Based on the results of the risk assessment, the organization should build policies and procedures that address vulnerabilities and cyber threats. The policy should cover all the components of an internal control approach given above.

3. Implementing technical controls

Technical controls include firewalls, intrusion detection and prevention systems, encryption, and multi-factor authentication implemented in sync with the cybersecurity policies and procedures of the organization.

4. Implementing administrative controls

Administrative controls, like employee training, security awareness programs, and incident response plans, are crucial to establishing control-focused corporate governance. But always remember, the administrative controls should align with the organizational policies and procedures.

5. Monitoring and evaluating the effectiveness of controls

The organization should continuously monitor its cybersecurity measures to ensure they are relevant in the changing times. It should keep an eye on what is happening in the world to know the current threat landscape. The monitoring involves penetration testing, vulnerability scans, and security assessments. 

6. Continuous improvement

The organization should continuously improve its stance based on monitoring and evaluation. The policies and procedures should be updated, the vulnerabilities should be patched, and new technical knowledge should be implemented to keep the organization secure from cyber attacks.
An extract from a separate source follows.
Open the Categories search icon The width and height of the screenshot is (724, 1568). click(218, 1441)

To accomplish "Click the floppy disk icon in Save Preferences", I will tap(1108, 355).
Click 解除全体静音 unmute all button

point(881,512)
Summing up cybersecurity governance: how control-focused strategies protect organizations

Managing business organizations was never an easy task. However, today’s market calls for special attention to the cybersecurity of the organization in addition to its main functions. An internal  control based approach to cybersecurity governance helps the organization form and implement policies to mitigate risks and prevent cyber attacks. 

Although there are many challenges in implementing this strategy, failing to implement strong internal controls can cause more harm than one can comprehend. We saw an example of internal controls’ failure and how it can affect the organization. So, it is advisable for organizations to implement internal controls and shift to an internal control based approach to cybersecurity governance.

Scrut offers a bouquet of services to organizations that want to focus on compliance and cybersecurity. Talk to our experts today to learn more. 


How does internal control based cybersecurity governance protect organizations?

It can help protect organizations by providing a comprehensive set of security measures that can detect and prevent cyber-attacks. By implementing these controls, organizations can reduce the likelihood and impact of cyber attacks.

What are some challenges associated with implementing a control-focused approach to cybersecurity governance?

The challenges associated with a control-focused approach to cybersecurity governance are lack of resources, user resistance, complexity, and creating a balance between the main goals of the organization and cybersecurity.

How can organizations ensure that their control-focused cybersecurity governance approach is effective?

Organizations can ensure that their control-focused cybersecurity governance approach is effective by regularly assessing and testing their security controls, staying up-to-date with the latest cybersecurity threats and trends, and continuously improving their cybersecurity measures.